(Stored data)
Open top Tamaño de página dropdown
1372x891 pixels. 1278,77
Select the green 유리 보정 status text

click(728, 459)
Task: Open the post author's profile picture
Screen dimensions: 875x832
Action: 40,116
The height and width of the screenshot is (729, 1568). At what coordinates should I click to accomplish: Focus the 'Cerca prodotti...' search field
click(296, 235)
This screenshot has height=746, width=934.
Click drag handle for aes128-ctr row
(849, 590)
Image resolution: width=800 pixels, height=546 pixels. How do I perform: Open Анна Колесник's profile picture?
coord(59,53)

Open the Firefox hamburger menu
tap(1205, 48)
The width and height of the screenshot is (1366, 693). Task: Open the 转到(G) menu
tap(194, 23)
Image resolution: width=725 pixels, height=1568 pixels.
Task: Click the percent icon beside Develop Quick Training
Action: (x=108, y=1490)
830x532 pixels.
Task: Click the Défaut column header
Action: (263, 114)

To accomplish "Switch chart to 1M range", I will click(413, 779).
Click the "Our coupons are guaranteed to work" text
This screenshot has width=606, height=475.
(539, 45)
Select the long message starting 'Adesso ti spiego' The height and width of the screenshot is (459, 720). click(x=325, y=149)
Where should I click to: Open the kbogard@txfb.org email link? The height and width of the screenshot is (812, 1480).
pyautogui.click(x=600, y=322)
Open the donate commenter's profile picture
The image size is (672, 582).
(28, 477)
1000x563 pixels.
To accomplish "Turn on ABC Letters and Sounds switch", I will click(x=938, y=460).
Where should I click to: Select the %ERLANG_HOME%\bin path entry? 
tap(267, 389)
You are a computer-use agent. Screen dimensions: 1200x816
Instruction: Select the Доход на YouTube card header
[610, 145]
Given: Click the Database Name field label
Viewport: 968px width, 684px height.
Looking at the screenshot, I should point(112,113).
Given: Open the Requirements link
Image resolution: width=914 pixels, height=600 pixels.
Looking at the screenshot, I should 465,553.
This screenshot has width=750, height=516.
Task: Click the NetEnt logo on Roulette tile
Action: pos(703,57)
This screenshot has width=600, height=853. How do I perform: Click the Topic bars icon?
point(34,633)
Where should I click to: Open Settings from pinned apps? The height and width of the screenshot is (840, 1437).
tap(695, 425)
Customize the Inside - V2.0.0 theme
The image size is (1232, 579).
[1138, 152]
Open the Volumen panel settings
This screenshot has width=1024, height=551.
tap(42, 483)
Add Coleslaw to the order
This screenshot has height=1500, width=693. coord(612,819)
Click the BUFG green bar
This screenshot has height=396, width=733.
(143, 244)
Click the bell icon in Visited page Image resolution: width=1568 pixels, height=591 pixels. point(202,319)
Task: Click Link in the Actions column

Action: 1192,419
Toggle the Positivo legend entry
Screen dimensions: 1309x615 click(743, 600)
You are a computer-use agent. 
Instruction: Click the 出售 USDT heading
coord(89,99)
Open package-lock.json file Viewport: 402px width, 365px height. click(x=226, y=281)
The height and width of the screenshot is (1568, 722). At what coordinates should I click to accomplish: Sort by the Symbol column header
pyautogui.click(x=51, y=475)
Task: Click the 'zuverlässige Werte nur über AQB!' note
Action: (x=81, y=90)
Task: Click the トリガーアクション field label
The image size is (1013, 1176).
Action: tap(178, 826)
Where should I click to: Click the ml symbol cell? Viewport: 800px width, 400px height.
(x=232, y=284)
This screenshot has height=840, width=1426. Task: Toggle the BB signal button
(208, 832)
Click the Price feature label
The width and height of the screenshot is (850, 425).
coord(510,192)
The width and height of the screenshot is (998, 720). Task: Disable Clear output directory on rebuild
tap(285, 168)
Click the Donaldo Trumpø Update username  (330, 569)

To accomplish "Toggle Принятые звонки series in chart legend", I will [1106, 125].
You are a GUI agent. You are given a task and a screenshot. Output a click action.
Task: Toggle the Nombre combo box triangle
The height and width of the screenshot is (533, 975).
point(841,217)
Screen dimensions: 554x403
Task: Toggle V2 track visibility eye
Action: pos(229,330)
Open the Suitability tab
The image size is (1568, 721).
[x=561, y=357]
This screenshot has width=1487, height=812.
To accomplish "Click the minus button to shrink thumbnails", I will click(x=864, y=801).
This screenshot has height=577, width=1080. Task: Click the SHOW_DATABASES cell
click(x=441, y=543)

Description of the task: The answer should hold exactly the lines running from the one with "The width and height of the screenshot is (998, 720)." to the final line of the data, both ends counted.

Output:
The width and height of the screenshot is (998, 720). Task: Disable Clear output directory on rebuild
tap(285, 168)
Click the Donaldo Trumpø Update username  (330, 569)

To accomplish "Toggle Принятые звонки series in chart legend", I will [1106, 125].
You are a GUI agent. You are given a task and a screenshot. Output a click action.
Task: Toggle the Nombre combo box triangle
The height and width of the screenshot is (533, 975).
point(841,217)
Screen dimensions: 554x403
Task: Toggle V2 track visibility eye
Action: pos(229,330)
Open the Suitability tab
The image size is (1568, 721).
[x=561, y=357]
This screenshot has width=1487, height=812.
To accomplish "Click the minus button to shrink thumbnails", I will click(x=864, y=801).
This screenshot has height=577, width=1080. Task: Click the SHOW_DATABASES cell
click(x=441, y=543)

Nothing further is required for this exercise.